Çözüm birçok sorunu ortadan kaldırmaya yönelik adımları beraberinde getirecek gerçeğini bir tarafa bırakıp kriz üstüne kriz yaratmanın bu Ada halklarına hiçbir yarar sağlamayacağı aşikar bir gerçeklik değil midir?
Mülkiyet krizi sadece bunlardan biri ve patlamaya hazır bir bomba gibi önümüzde duruyor. Schengen krizi ise gelmektedir.. Nitekim Kıbrıs Cumhuriyeti adı altında Rumların Schengen bölgesine üye olma talebi ile başta Güney Kıbrıs’a geçişler olmak üzere ‘yeşil hat’ üzerinden yapılan ticarete blok oluşturacağı da çok açık.

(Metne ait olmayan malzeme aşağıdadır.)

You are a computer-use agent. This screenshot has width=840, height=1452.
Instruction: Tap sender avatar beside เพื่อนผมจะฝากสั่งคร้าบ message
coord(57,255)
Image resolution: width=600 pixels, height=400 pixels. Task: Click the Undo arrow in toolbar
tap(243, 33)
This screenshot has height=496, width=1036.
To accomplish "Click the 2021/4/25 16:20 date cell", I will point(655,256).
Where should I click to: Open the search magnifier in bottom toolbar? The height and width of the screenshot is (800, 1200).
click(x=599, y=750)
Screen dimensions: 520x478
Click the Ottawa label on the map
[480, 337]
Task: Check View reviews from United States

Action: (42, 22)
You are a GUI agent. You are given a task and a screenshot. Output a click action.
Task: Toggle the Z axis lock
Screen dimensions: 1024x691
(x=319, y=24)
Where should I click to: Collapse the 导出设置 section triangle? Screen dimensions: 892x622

Böylesi yaşamsal öneme haiz konuların varlığı devam ederken bunu görmezden gelerek liderlerin ideolojik beklentileri doğrultusunda tek taraflı olarak sürdürdükleri politikalar nedeniyle adanın kronik hale gelmiş bölünmüşlüğü daha katı bir zemine doğru kalıcı hale geliyor.
Bunun zararını elbette bütün Kıbrıslılar görecek. Dolayısıyla adanın her iki yarısına dağılmış Kıbrıslıları geleceğe dair olumlu adımların beklediğini söylemek doğru bir tespit olmaz.
Nitekim bu duruma pek de itirazı olmayan çaresiz kabul edişlerin yaşandığı ada halklarının bireysel kurtuluş çabası içinde kendilerine yaşam alanı yaratma mücadelesi verdiklerini görüyoruz.
İşte bu çaresiz kabul edişin dayattığı ve doğru kulvarda olmayan siyasetin tercih edilmesi gibi bırakalım ne olacaksa olsun yaklaşımı öncelikle Kıbrıslı Türkler açısından va dahi Kıbrıslı Rumlar açısından birçok olumsuzluğa gebedir..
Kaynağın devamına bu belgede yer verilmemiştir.